(Collected data)
┌──
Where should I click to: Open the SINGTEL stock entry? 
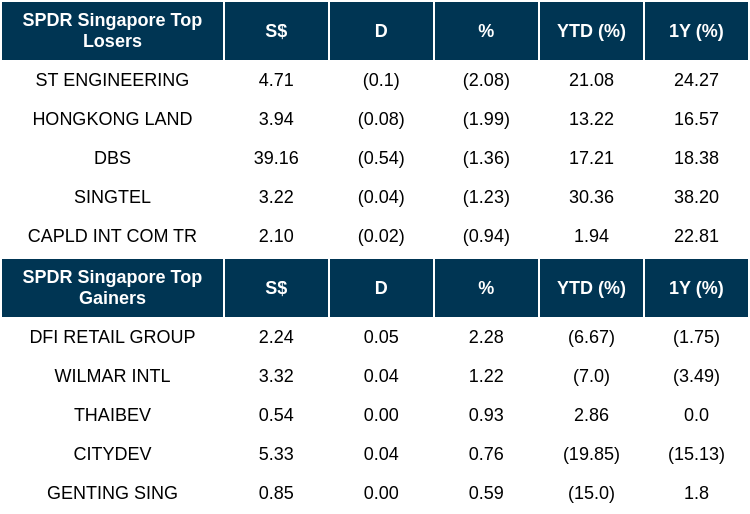(112, 197)
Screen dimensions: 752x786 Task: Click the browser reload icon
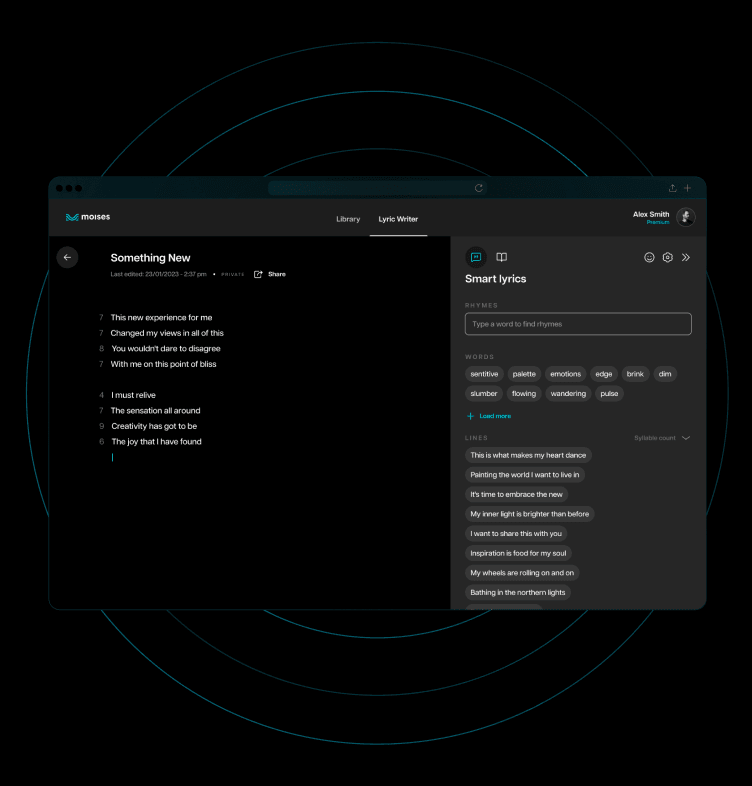pyautogui.click(x=479, y=188)
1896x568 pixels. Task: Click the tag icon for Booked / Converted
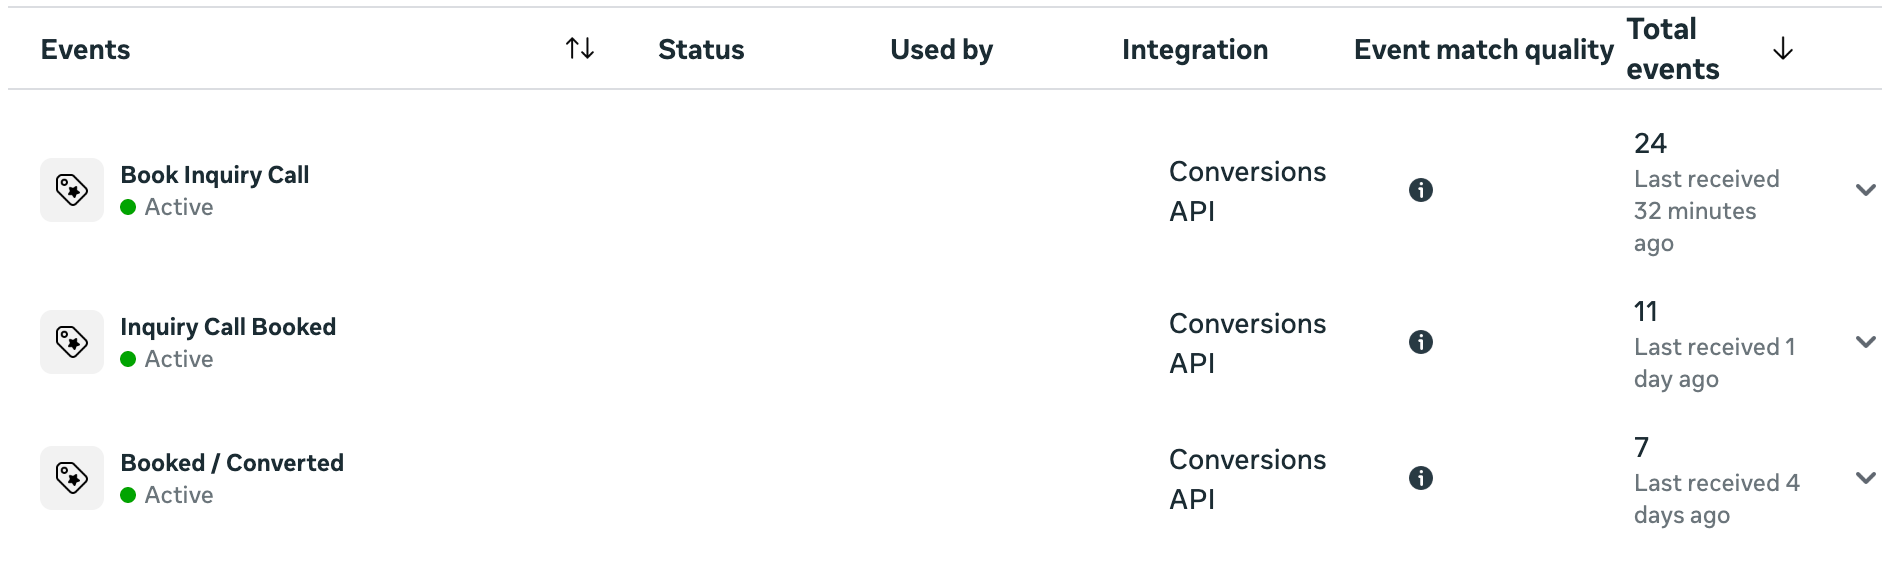coord(72,478)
└──
* [WHAT YOU SHOULD DO]: Write out every line of the items above again, including the requests but without the pictures, and shift each coordinate in the answers by -82.

* [WRITTEN SOLUTION]:
Where should I click to: Open the SINGTEL stock entry? 
(30, 115)
Screen dimensions: 752x786 Task: Click the browser reload icon
pyautogui.click(x=397, y=106)
1896x568 pixels. Task: Click the tag icon for Booked / Converted
coord(-10,396)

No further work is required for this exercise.